_ASSIGNMENT_
Reproduce every line below exactly as written; do not include the images.

+++ RECORD EXTRACTS

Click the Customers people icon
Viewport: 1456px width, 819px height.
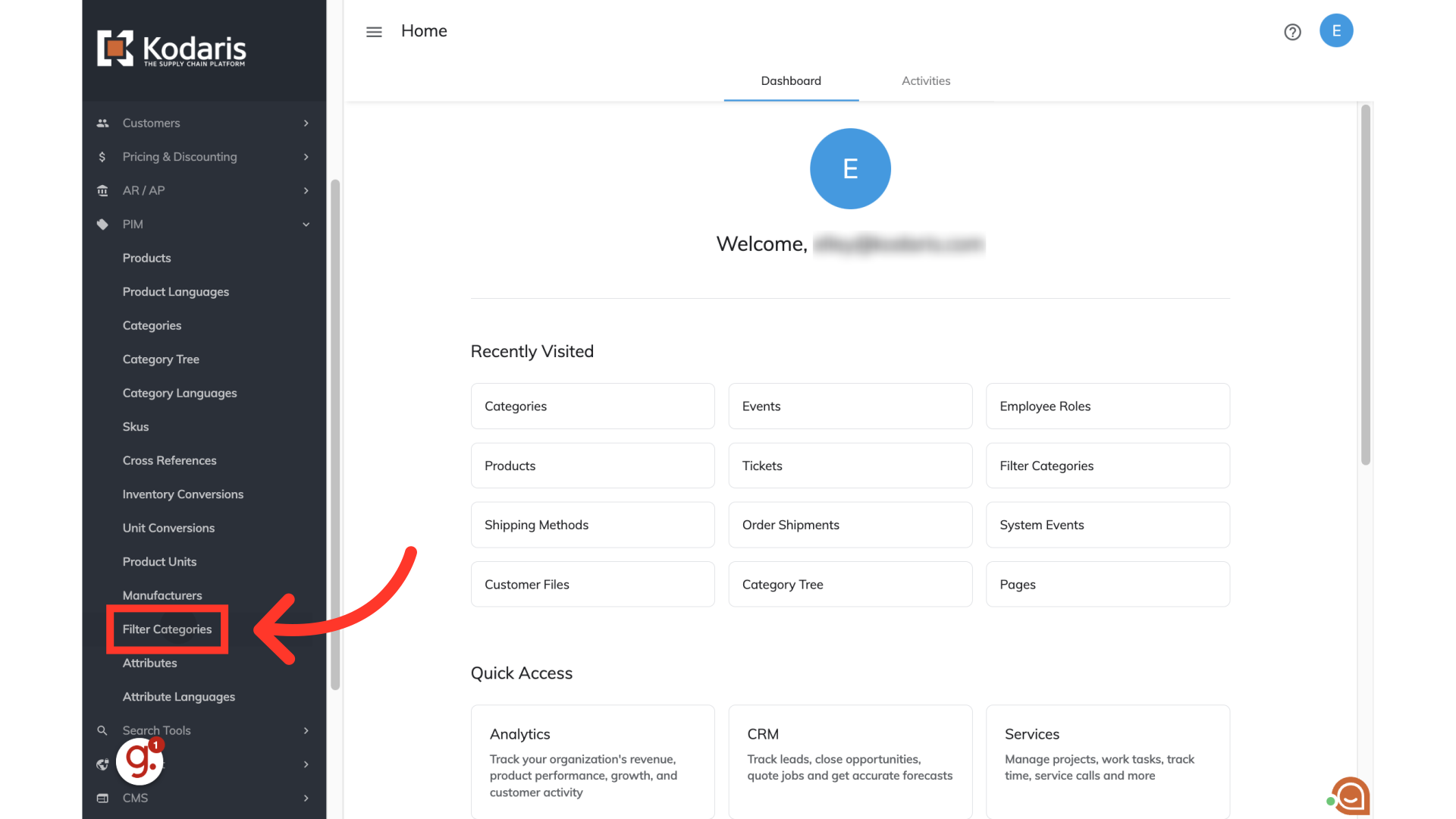(102, 123)
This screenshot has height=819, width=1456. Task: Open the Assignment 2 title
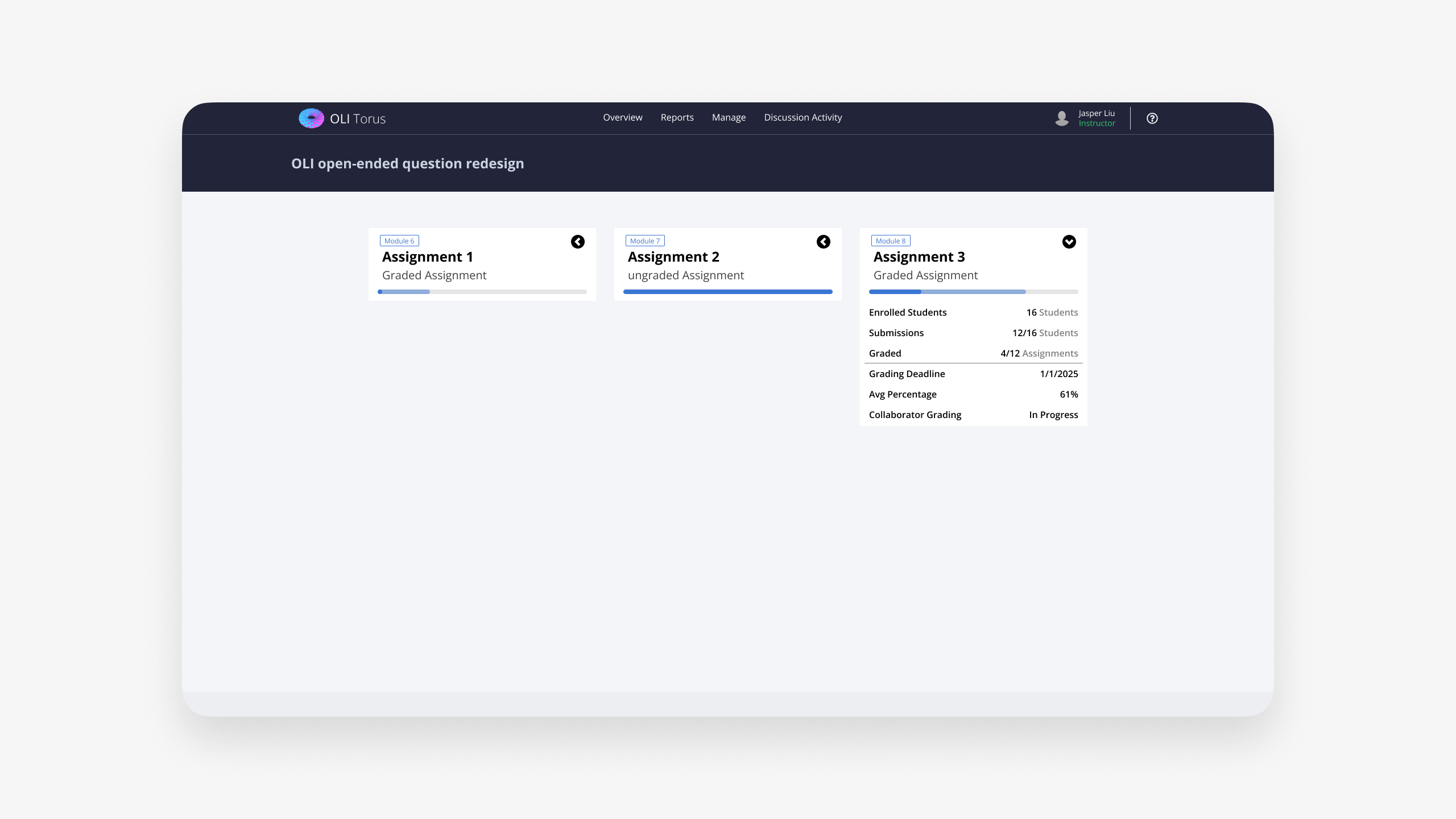[x=673, y=257]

++++++

_RESULT OF THIS EXERCISE_
Click the Customers people icon
Viewport: 1456px width, 819px height.
(102, 123)
This screenshot has height=819, width=1456. Task: Open the Assignment 2 title
[x=673, y=257]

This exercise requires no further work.